For the subsets of plasma- and CTC-derived nanostring data (using selection criteria outlined above), hierarchical clustering was used to identify top candidates compared to normal control samples. Hierarchical clustering (similarity metric: Euclidean distance, clustering method: complete linkage) generation of the heatmaps was performed using gplots package (Gregory R. Warnes, Ben Bolker, Lodewijk Bonebakker, Robert Gentleman, Wolfgang Huber Andy Liaw, Thomas Lumley, Martin Maechler, Arni Magnusson, Steffen Moeller, Marc Schwartz and Bill Venables (2016). gplots: Various R Programming Tools for Plotting Data. R package version 3.0.1.(https://CRAN.R-project.org/package=gplots).

Transcriptomic database analysis

The Kaplan-Meier plotter (http://kmplot.com/analysis/index.php?p=service&cancer=lung) was used to access publicly available databases (Cancer Biomedical Informatics Grid (caBIG, https://biospecimens.cancer.gov/relatedinitiatives/overview/caBig.asp)), the Gene Expression Omnibus (GEO, http://www.ncbi.nlm.nih.gov/geo/) and The Cancer Genome Atlas (TCGA, http://cancergenome.nih.gov) from patients with lung cancer. Transcriptomic data from 1926 patient tumors were analyzed in terms of overall survival for genes of interest. Default settings were used and ‘Compute median survival’ was selected. Kaplan-Meier plots were generated and reported median survivals and p-values were calculated by Kaplan-Meier Plotter [31].

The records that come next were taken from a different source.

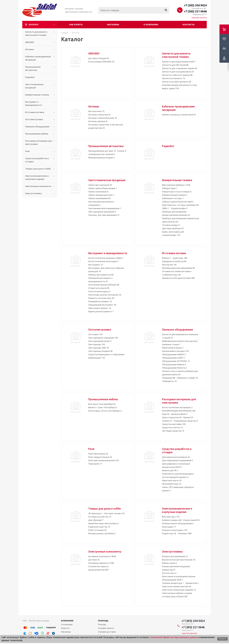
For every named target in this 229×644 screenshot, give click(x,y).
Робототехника (97, 530)
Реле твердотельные (100, 457)
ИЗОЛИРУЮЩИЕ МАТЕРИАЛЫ (179, 410)
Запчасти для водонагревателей (179, 62)
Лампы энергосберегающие (102, 188)
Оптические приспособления (103, 284)
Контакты (189, 24)
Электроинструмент (99, 308)
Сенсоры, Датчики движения (104, 215)
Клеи (166, 414)
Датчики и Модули (99, 58)
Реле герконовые (98, 454)
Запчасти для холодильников (178, 72)
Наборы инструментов (101, 274)
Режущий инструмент (100, 301)
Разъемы (185, 533)
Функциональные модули (101, 158)
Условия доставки (107, 632)
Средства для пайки (174, 424)
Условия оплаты (106, 628)
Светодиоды (96, 344)
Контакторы (169, 573)
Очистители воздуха (99, 291)
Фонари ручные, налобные (102, 533)
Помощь (103, 620)
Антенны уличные (98, 121)
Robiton (167, 258)
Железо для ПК (170, 470)
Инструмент (95, 264)
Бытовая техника (114, 513)
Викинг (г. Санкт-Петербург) (103, 407)
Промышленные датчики (102, 151)
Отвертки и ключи (99, 288)
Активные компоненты (102, 556)
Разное (122, 151)
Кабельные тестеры (173, 198)
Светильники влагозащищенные (105, 208)
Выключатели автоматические (179, 560)
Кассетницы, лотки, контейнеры (105, 410)
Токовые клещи (171, 225)
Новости (65, 628)
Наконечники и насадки (175, 351)
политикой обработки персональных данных (174, 637)
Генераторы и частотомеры (177, 192)
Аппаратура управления (175, 556)
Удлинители (192, 583)
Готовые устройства (100, 516)
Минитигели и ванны (173, 348)
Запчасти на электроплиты (177, 82)
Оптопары (95, 334)
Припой (188, 417)
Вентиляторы (171, 516)
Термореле (95, 464)
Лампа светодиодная (100, 185)
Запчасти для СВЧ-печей (175, 65)
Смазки (167, 421)
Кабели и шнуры (172, 520)
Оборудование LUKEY (173, 358)
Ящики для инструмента (101, 311)
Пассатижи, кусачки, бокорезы (105, 294)
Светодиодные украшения (102, 212)
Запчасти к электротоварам (177, 75)
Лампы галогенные (98, 192)
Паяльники (169, 378)
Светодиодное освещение (103, 338)
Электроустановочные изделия (179, 590)
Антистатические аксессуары (103, 261)
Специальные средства (186, 421)
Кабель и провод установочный (179, 114)
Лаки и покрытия (172, 417)
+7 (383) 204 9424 (195, 5)
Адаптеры (180, 258)
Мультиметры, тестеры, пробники (180, 205)
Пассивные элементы (101, 563)
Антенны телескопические (102, 118)
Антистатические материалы (177, 407)
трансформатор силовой (101, 154)
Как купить (76, 24)
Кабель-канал (170, 563)
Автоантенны (96, 111)
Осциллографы (179, 208)
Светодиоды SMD (98, 348)
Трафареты (169, 381)
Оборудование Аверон (174, 364)
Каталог (34, 24)
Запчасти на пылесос (174, 78)
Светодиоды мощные (100, 351)
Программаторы (172, 484)
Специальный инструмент (102, 304)
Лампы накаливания (99, 198)
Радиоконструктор (99, 526)
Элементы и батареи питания (178, 278)
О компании (151, 24)
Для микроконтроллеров (176, 457)
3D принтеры (95, 513)
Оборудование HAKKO (174, 354)
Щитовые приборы (173, 228)
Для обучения (96, 520)
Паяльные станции (187, 378)
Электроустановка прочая (176, 586)
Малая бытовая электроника (103, 523)
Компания (67, 620)
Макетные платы (172, 480)
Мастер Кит (169, 264)
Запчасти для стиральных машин (180, 68)
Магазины (113, 24)
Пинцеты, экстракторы (101, 298)
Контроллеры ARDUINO (101, 62)
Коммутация (191, 520)
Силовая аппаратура (173, 583)
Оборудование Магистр (175, 368)
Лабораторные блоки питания (178, 202)
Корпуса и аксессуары (175, 530)
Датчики (94, 560)
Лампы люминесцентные (101, 195)
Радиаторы (169, 533)
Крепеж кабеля (179, 414)
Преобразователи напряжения (179, 268)
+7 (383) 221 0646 (195, 11)
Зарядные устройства (174, 261)
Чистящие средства (173, 431)
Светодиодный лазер (100, 341)
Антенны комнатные (99, 114)
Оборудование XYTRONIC (176, 361)
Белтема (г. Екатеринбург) (102, 404)
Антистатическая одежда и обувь (106, 258)
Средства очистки (172, 427)
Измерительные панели (174, 195)
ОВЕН (166, 208)
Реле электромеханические (103, 460)
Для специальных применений (177, 460)
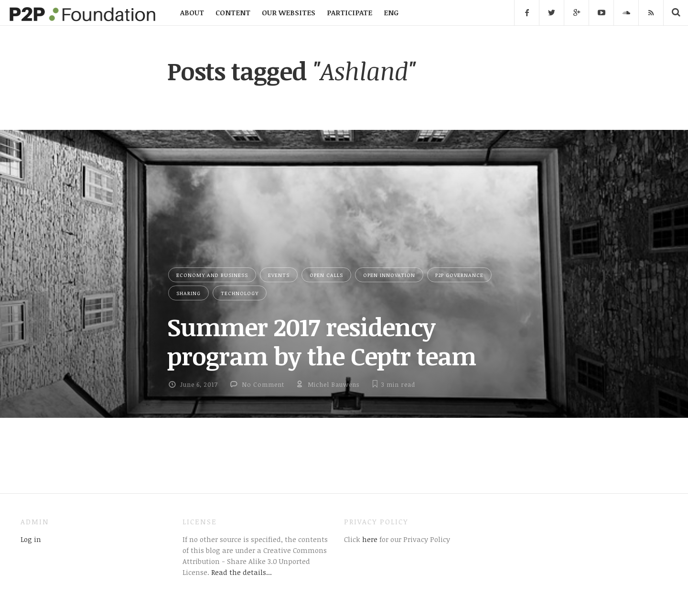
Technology (239, 293)
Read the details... (241, 572)
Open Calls (326, 275)
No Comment (263, 384)
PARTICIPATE (349, 12)
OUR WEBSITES (289, 12)
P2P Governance (459, 275)
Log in (31, 539)
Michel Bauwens (333, 384)
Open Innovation (389, 275)
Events (279, 275)
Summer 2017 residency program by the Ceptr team (322, 341)
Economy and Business (212, 275)
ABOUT (192, 12)
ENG (391, 12)
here (369, 539)
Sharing (188, 293)
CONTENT (233, 12)
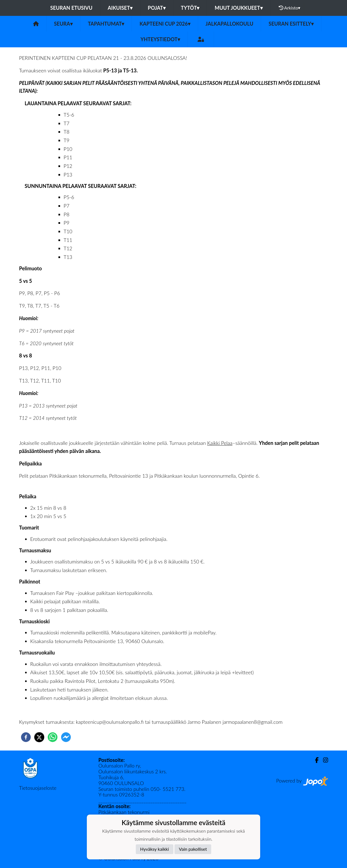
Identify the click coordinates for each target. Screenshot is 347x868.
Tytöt (190, 8)
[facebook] (26, 737)
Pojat (157, 8)
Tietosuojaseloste (38, 788)
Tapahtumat (106, 24)
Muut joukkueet (239, 8)
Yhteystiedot (160, 39)
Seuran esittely (291, 24)
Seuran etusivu (71, 8)
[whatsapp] (53, 737)
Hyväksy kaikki (154, 849)
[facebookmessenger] (66, 737)
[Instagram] (323, 760)
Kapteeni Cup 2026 (165, 24)
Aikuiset (120, 8)
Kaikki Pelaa (220, 443)
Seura (63, 24)
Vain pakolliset (193, 849)
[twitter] (39, 737)
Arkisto (290, 8)
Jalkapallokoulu (229, 24)
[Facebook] (315, 760)
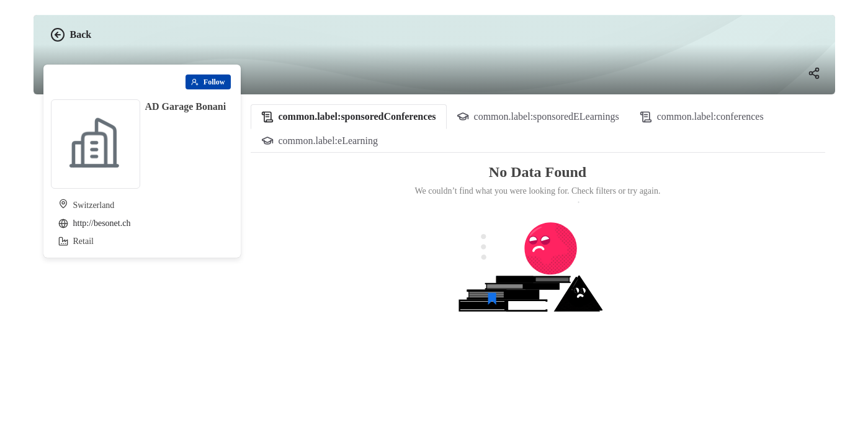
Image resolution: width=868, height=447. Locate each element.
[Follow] (208, 82)
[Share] (814, 73)
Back (71, 35)
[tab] (349, 117)
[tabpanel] (538, 256)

STRING analysis of plasma and CTC genes

To assess the potential functional interrelationships within the identified gene set, we conducted STRING [32, 33] analyses to better understand interactions between gene products identified in patient plasma and CTCs (Table 1). Within a subset of eight genes for which the interaction was detected using the default settings, we have narrowed down on the top genes identified as highly expressed in patient samples (CCL5, CLU, SRGN and SPARC). The expanded 4-gene network was based on the input of these genes, with the basic settings as follows: ‘meaning of network edges: confidence’; ‘active interaction source: experiments, databases, co-expression’; ‘minimum required interaction score: high confidence (0.700)’; ‘max number of interactors to show: 1st shell – no more than 10 interactors, 2nd shell – none.’ For the enhanced visualization of the biologically most relevant groups in the interaction networks, we have used ‘clusters’ setting, ‘kmeans clustering’ was selected with the number of clusters set at two. To test the confidence of interactions between top gene products and PF4, a focused, high confidence (setting at 0.900) network was generated: the input proteins also included PF4; minimum required interaction score was changed to highest confidence (0.900); the maximum number of interactors was kept at none for the 1st shell; and the kmeans clustering was selected with the number of clusters set at one.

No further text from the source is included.